## Your instructions
Arrange the lines from the one containing "Screen dimensions: 741x590" through the final line of the items, inclusive, as a JSON list of strings with one string per line and blank lines omitted.

Word and item position data:
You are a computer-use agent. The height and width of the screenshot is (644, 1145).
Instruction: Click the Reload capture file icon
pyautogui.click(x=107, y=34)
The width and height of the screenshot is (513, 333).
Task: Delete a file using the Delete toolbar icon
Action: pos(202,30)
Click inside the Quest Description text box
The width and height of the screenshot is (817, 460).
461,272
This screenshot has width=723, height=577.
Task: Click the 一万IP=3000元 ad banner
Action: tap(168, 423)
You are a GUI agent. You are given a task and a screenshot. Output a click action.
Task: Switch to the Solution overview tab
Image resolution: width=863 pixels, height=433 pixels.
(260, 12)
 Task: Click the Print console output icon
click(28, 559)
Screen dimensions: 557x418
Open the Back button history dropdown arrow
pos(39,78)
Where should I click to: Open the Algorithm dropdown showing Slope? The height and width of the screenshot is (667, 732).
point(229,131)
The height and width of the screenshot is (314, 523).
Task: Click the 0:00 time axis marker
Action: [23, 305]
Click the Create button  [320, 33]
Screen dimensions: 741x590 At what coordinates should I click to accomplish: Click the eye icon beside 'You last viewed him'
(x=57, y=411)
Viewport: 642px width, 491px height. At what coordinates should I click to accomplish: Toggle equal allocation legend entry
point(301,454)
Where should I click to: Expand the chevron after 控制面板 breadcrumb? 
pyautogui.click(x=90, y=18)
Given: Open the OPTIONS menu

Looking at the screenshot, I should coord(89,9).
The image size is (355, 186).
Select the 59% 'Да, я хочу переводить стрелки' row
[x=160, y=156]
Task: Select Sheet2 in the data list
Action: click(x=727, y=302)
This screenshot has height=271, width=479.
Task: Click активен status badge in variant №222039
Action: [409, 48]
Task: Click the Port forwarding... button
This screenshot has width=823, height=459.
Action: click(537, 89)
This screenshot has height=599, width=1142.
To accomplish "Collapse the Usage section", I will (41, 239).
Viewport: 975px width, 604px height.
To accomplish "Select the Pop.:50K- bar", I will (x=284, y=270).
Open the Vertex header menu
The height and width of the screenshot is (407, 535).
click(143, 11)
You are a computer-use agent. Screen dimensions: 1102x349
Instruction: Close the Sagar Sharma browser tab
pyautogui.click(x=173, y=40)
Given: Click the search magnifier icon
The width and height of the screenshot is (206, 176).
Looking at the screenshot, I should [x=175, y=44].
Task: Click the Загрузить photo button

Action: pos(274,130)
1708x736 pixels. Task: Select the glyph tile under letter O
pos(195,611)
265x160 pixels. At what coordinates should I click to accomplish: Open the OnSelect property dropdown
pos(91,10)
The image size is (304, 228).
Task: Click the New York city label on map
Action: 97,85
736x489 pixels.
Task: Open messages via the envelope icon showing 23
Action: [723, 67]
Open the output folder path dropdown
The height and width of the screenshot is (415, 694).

## Expected output
[
  "Screen dimensions: 741x590 At what coordinates should I click to accomplish: Click the eye icon beside 'You last viewed him'",
  "(x=57, y=411)",
  "Viewport: 642px width, 491px height. At what coordinates should I click to accomplish: Toggle equal allocation legend entry",
  "point(301,454)",
  "Where should I click to: Expand the chevron after 控制面板 breadcrumb? ",
  "pyautogui.click(x=90, y=18)",
  "Given: Open the OPTIONS menu",
  "Looking at the screenshot, I should coord(89,9).",
  "The image size is (355, 186).",
  "Select the 59% 'Да, я хочу переводить стрелки' row",
  "[x=160, y=156]",
  "Task: Select Sheet2 in the data list",
  "Action: click(x=727, y=302)",
  "This screenshot has height=271, width=479.",
  "Task: Click активен status badge in variant №222039",
  "Action: [409, 48]",
  "Task: Click the Port forwarding... button",
  "This screenshot has width=823, height=459.",
  "Action: click(537, 89)",
  "This screenshot has height=599, width=1142.",
  "To accomplish \"Collapse the Usage section\", I will (41, 239).",
  "Viewport: 975px width, 604px height.",
  "To accomplish \"Select the Pop.:50K- bar\", I will (x=284, y=270).",
  "Open the Vertex header menu",
  "The height and width of the screenshot is (407, 535).",
  "click(143, 11)",
  "You are a computer-use agent. Screen dimensions: 1102x349",
  "Instruction: Close the Sagar Sharma browser tab",
  "pyautogui.click(x=173, y=40)",
  "Given: Click the search magnifier icon",
  "The width and height of the screenshot is (206, 176).",
  "Looking at the screenshot, I should [x=175, y=44].",
  "Task: Click the Загрузить photo button",
  "Action: pos(274,130)",
  "1708x736 pixels. Task: Select the glyph tile under letter O",
  "pos(195,611)",
  "265x160 pixels. At what coordinates should I click to accomplish: Open the OnSelect property dropdown",
  "pos(91,10)",
  "The image size is (304, 228).",
  "Task: Click the New York city label on map",
  "Action: 97,85",
  "736x489 pixels.",
  "Task: Open messages via the envelope icon showing 23",
  "Action: [723, 67]",
  "Open the output folder path dropdown",
  "The height and width of the screenshot is (415, 694)."
]